Aim of the task
Set down exactly the lines from the first line of the records through the line that contains "You are a computer-use", and leave every picture out.

Dataset records
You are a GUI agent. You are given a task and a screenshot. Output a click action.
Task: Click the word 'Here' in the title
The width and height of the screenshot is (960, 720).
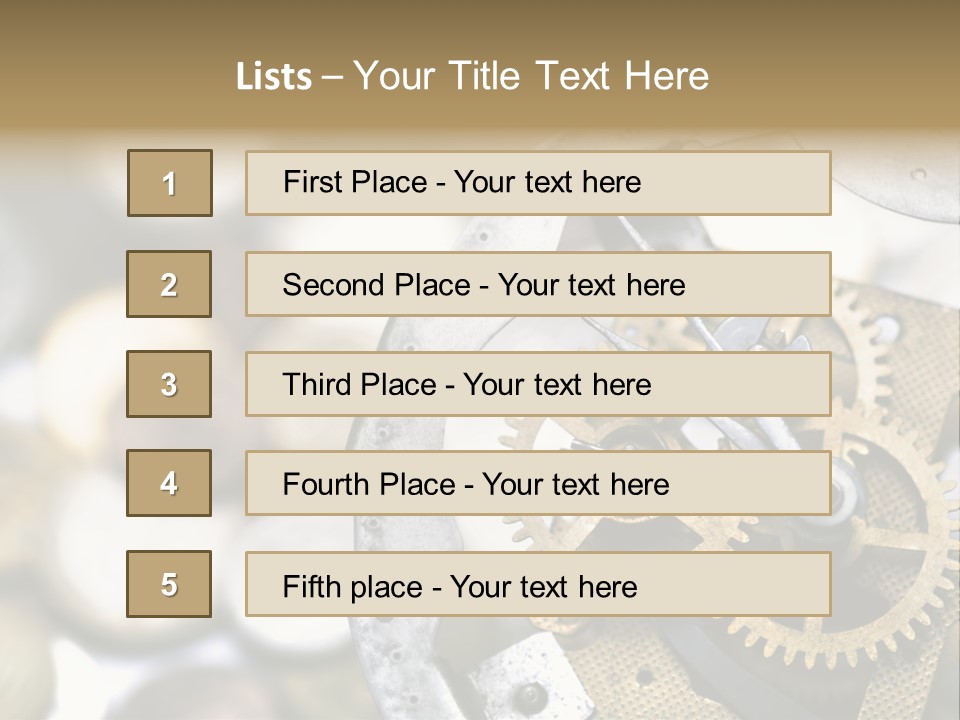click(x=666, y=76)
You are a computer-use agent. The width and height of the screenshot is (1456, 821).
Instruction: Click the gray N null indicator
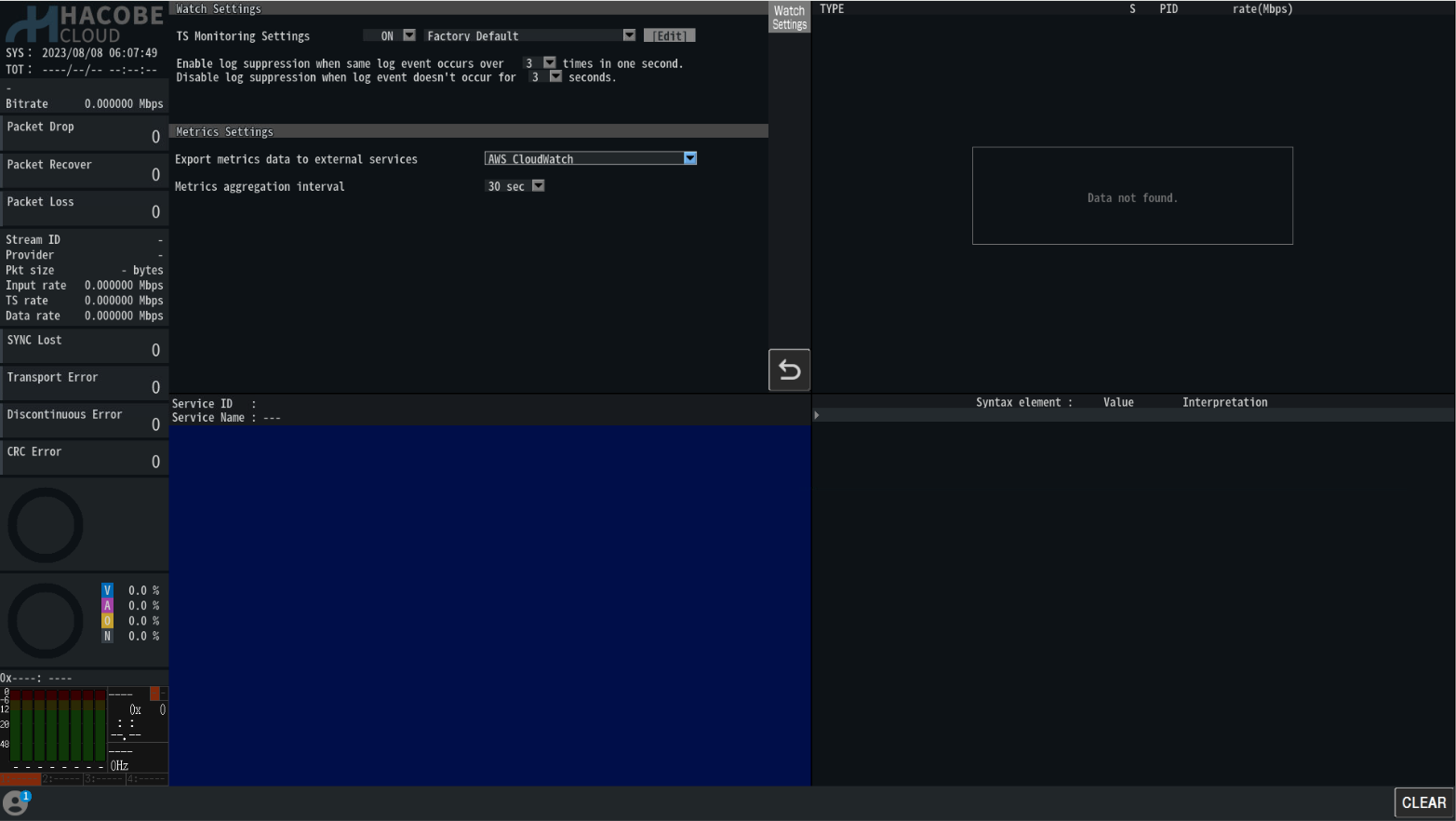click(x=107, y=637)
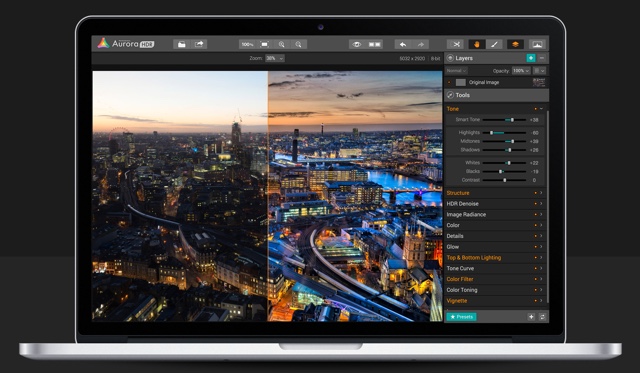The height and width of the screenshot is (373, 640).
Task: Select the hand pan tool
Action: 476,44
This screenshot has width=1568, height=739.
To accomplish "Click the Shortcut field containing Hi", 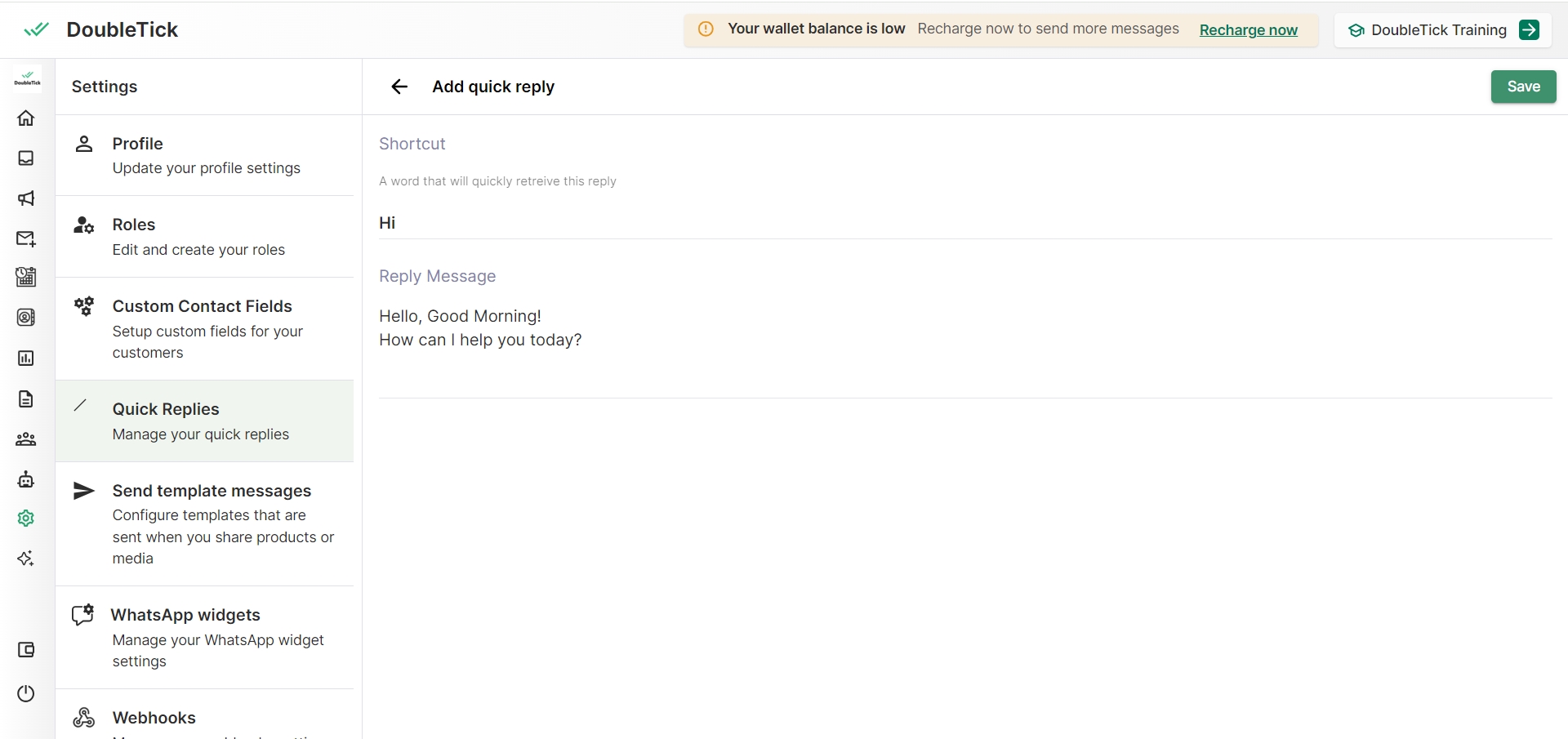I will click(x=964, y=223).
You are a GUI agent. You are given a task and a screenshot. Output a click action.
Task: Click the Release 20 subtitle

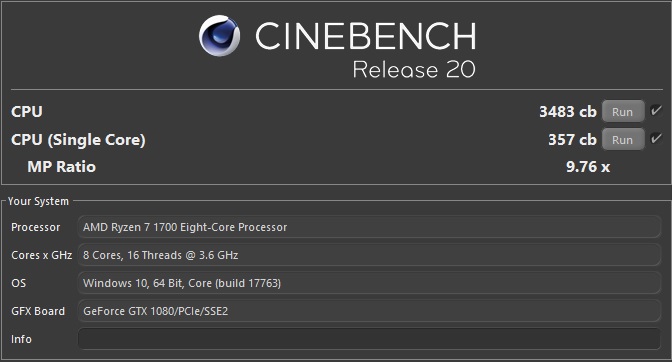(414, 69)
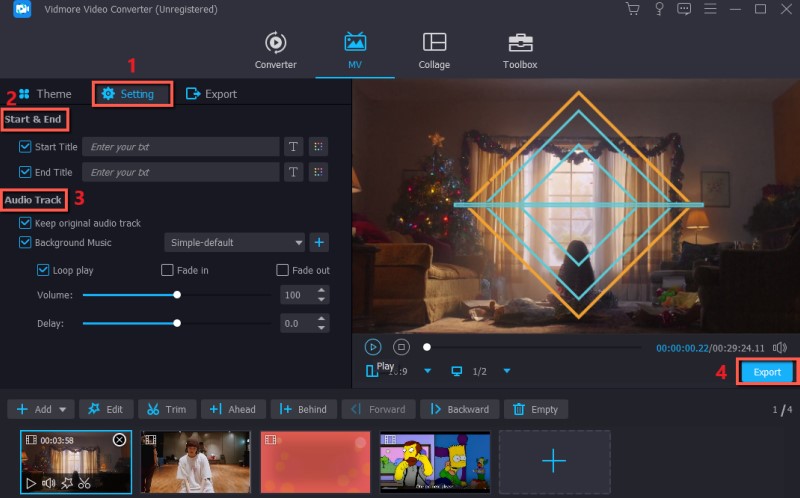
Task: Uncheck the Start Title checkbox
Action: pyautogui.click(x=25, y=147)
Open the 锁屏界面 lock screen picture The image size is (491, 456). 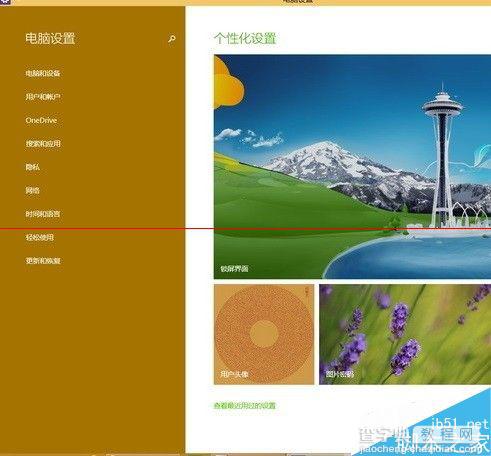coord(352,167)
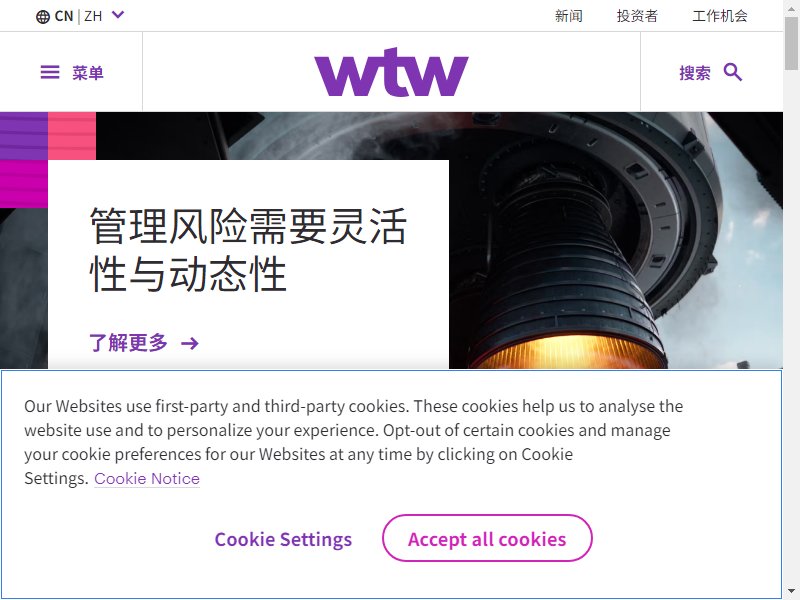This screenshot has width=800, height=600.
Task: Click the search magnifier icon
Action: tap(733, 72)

Output for this exercise
You are a GUI agent. You are given a task and a screenshot. Output a click action.
Task: Click the word 'Here' in the title
The width and height of the screenshot is (960, 720).
click(x=666, y=76)
You are a computer-use agent. The width and height of the screenshot is (1456, 821).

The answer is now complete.